■ **Testo dell'esercizio**
Visma|Lease a Bike, Jonas Vingegaard torna sulla caduta alla Parigi-Nizza: “I medici non hanno mai controllato se avessi avuto una commozione cerebrale”

Jonas Vingegaard torna a parlare dell’incidente che lo ha visto coinvolto alla Parigi-Nizza. Durante la quinta frazione della corsa a tappe francese dello scorso marzo, il fuoriclasse danese della Visma|Lease a Bike finì duramente a terra, trovandosi poi costretto ad abbandonare la corsa il giorno successivo dopo aver terminato, non senza difficoltà, la tappa. A circa due mesi dall’incidente il nativo di Hillerslev è tornato a parlare di quello che è accaduto, criticando ASO e il medico di gara che, dopo la sua caduta, non si sono mai preoccupati di verificare che non avesse rimediato una commozione cerebrale.

■ **Lavoro richiesto**
- 1) Rispondi in base all'articolo su Vingegaard:
(a) In quale frazione della Parigi-Nizza il corridore è caduto?
(b) Quando ha abbandonato la corsa?
(c) Chi viene criticato dal corridore?
- 2) Riproduci dall'articolo su Vingegaard il passo che va da "Jonas Vingegaard torna a" fino a "una commozione cerebrale." compreso.
Il materiale che segue proviene da un'altra fonte.

■ **Informazioni**
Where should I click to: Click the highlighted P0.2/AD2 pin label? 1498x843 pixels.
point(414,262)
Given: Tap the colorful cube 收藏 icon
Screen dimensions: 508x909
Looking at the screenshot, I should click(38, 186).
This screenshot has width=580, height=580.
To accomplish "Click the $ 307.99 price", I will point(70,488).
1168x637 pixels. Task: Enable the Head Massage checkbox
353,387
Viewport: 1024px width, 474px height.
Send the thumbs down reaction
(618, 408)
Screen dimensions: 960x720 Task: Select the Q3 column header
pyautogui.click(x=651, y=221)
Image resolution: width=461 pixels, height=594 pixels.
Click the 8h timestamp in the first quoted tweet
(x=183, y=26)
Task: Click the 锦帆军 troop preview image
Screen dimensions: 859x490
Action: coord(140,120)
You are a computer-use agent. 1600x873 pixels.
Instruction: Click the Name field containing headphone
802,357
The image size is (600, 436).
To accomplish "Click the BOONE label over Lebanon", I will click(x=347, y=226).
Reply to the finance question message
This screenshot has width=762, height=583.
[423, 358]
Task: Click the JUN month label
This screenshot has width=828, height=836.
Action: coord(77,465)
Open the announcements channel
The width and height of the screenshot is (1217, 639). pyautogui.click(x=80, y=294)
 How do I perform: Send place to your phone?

■ **Soluzioni**
- 1)
(a) Nella quinta frazione.
(b) Il giorno successivo alla caduta, dopo aver terminato la tappa.
(c) ASO e il medico di gara.

- 2)
Jonas Vingegaard torna a parlare dell’incidente che lo ha visto coinvolto alla Parigi-Nizza. Durante la quinta frazione della corsa a tappe francese dello scorso marzo, il fuoriclasse danese della Visma|Lease a Bike finì duramente a terra, trovandosi poi costretto ad abbandonare la corsa il giorno successivo dopo aver terminato, non senza difficoltà, la tappa. A circa due mesi dall’incidente il nativo di Hillerslev è tornato a parlare di quello che è accaduto, criticando ASO e il medico di gara che, dopo la sua caduta, non si sono mai preoccupati di verificare che non avesse rimediato una commozione cerebrale.